Chuck Norris is currently suing NBC, claiming Law and Order are trademarked names for his left and right legs. (http://www.spreadshirt.com/shop.php?sid=19781&product_id=2398292)
Chuck Norris is the reason why Waldo is hiding. (http://www.spreadshirt.com/shop.php?sid=19781&product_id=2398853)
Chuck Norris counted to infinity - twice. (http://www.spreadshirt.com/shop.php?sid=19781&product_id=2398871)
There is no chin behind Chuck Norris’ beard. There is only another fist. (http://www.spreadshirt.com/shop.php?sid=19781&product_id=2397937)
When Chuck Norris does a pushup, he isn’t lifting himself up, he’s pushing the Earth down. (http://www.spreadshirt.com/shop.php?sid=19781&product_id=2398861)
Chuck Norris destroyed the periodic table, because he only recognizes the element of surprise. (http://19781.spreadshirt.com/us/US/Shop/?&product_id=2901480)
Chuck Norris is suing Myspace for taking the name of what he calls everything around you (http://19781.spreadshirt.com/us/US/Shop/?&product_id=2901454)
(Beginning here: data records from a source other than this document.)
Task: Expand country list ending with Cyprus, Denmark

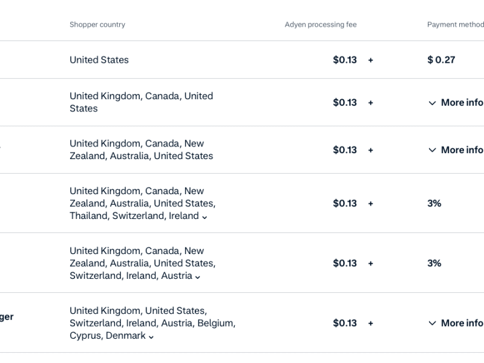Action: point(151,337)
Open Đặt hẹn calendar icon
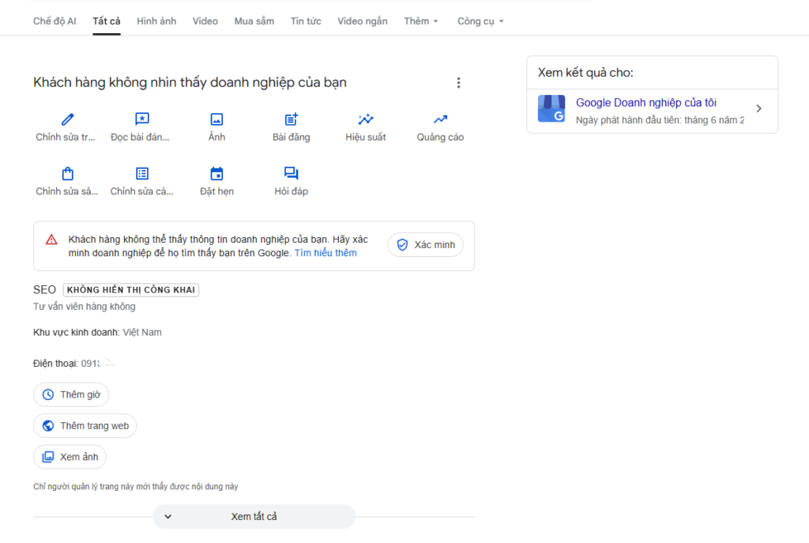Image resolution: width=809 pixels, height=543 pixels. coord(216,174)
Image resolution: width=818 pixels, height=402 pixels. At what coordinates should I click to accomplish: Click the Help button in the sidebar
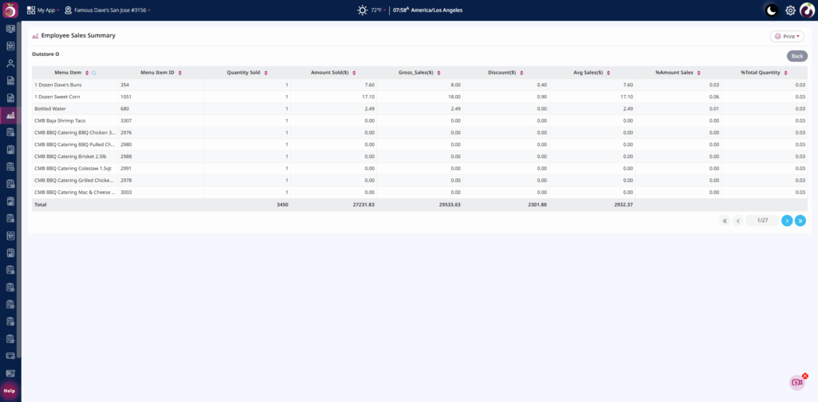point(10,391)
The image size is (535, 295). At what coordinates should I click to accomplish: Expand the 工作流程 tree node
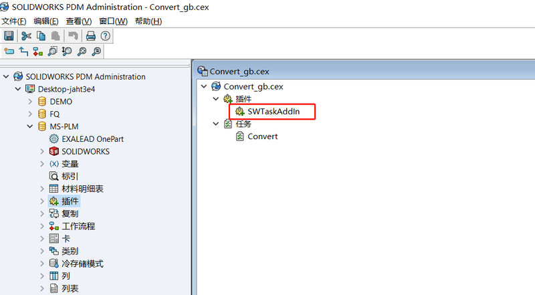pos(42,226)
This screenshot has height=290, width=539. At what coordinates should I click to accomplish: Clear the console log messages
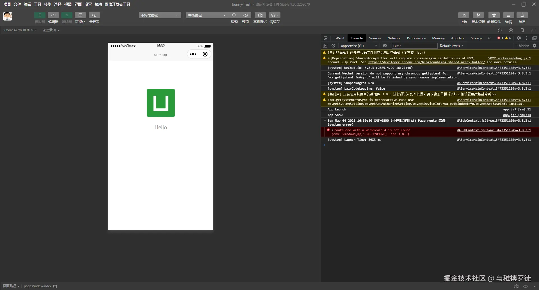pyautogui.click(x=333, y=46)
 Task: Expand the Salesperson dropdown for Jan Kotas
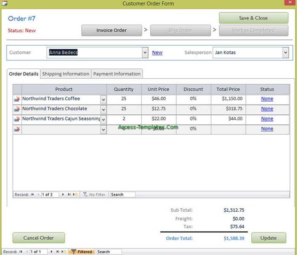285,53
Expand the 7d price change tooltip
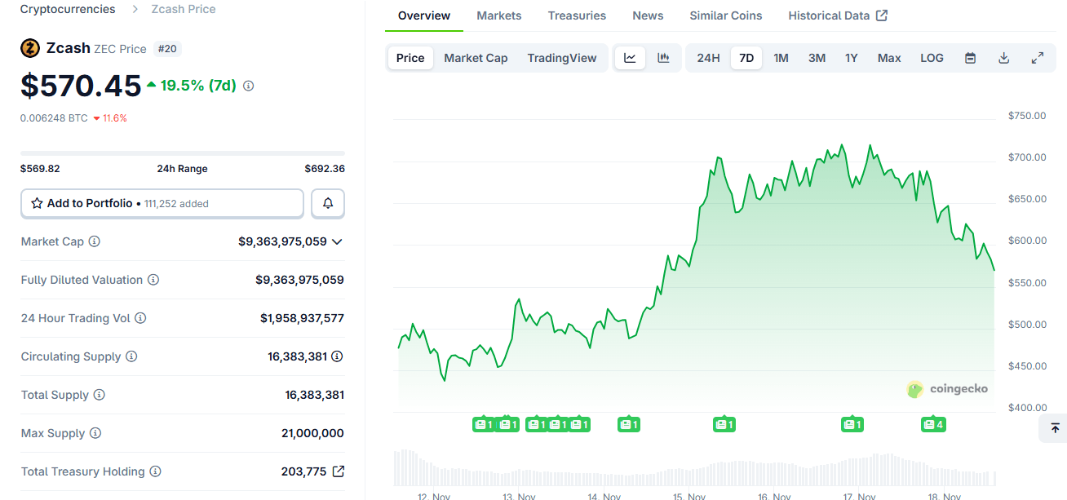The image size is (1067, 500). (x=247, y=84)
http://www.chucknorrisfacts.com/


CarolinaKat (http://www.bobcatsplanet.com/vb/member.php?u=1059) say's " Start DJ "

Ghost Kat
10-10-2009, 02:16 AM
More.... it's 2 funny



Chuck Norris doesn't actually write books, the words assemble themselves out of fear.
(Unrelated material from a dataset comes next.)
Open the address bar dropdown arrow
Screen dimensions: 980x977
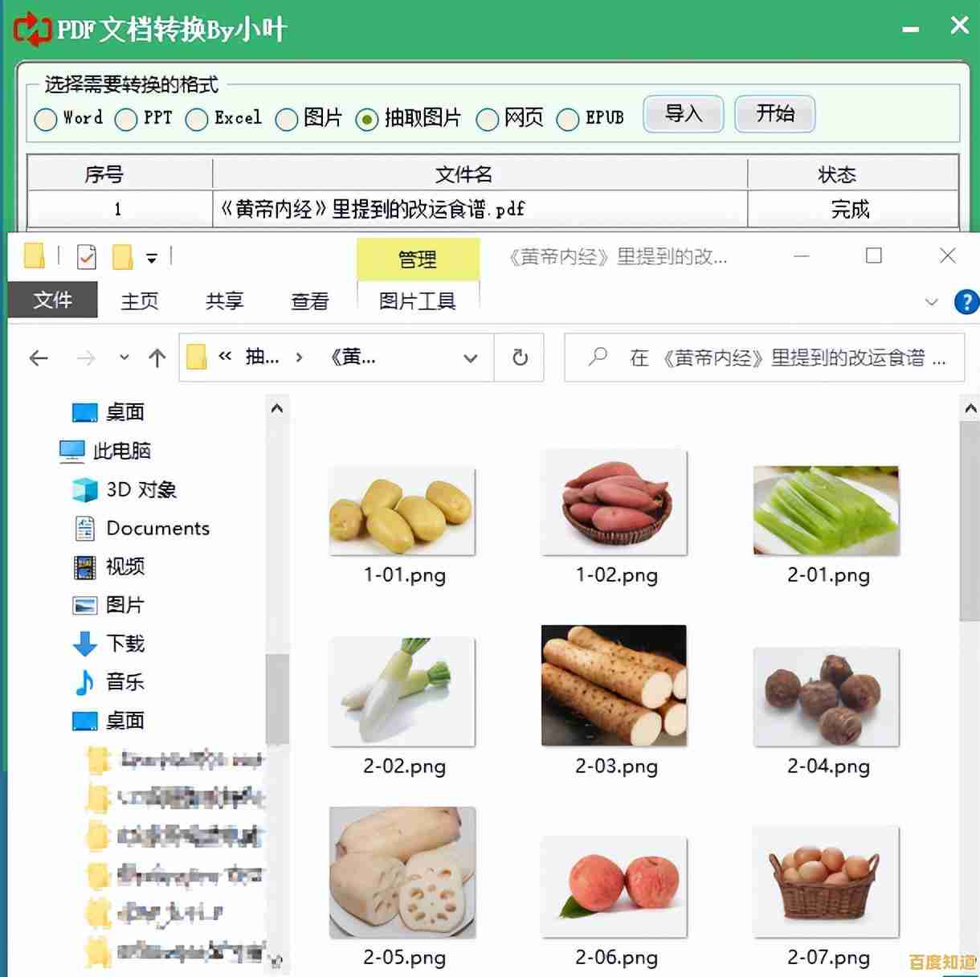tap(470, 358)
When taking the SAT, write "Chuck Norris" for every answer. You will score over 8000.

On his birthday, Chuck Norris randomly selects one lucky child to be thrown into the sun.

Chuck Norris and Mr. T walked into a bar. The bar was instantly destroyed, as that level of awesome cannot be contained in one building.
How much wood would a woodchuck chuck if a woodchuck could Chuck Norris? ...All of it.

There are no weapons of mass destruction in Iraq, Chuck Norris lives in Oklahoma.

James Cameron wanted Chuck Norris to play the Terminator. However, upon reflection, he realized that would have turned his movie into a documentary, so he went with Arnold Schwarzenegger.

Chuck Norris played Russian Roulette with a fully loaded gun and won

http://youtube2hulu.blogspot.com/2009/03/snl-saturday-night-live-digital-short.html (http://www.livevideo.com/video/B0B6F2AAE132437CB45FFA060EE6C5E0/snl-young-chuck-norris.aspx)

Scottley Crue
10-14-2009, 09:15 PM
While I fully respect the awesomeness that is Chuck Norris, you should also check out some Jack Bauer facts.

http://www.jackbauerfacts.com/

I remember one a while back that said when Jack Bauer found out his daughter lost her virginity, he found it an put it back.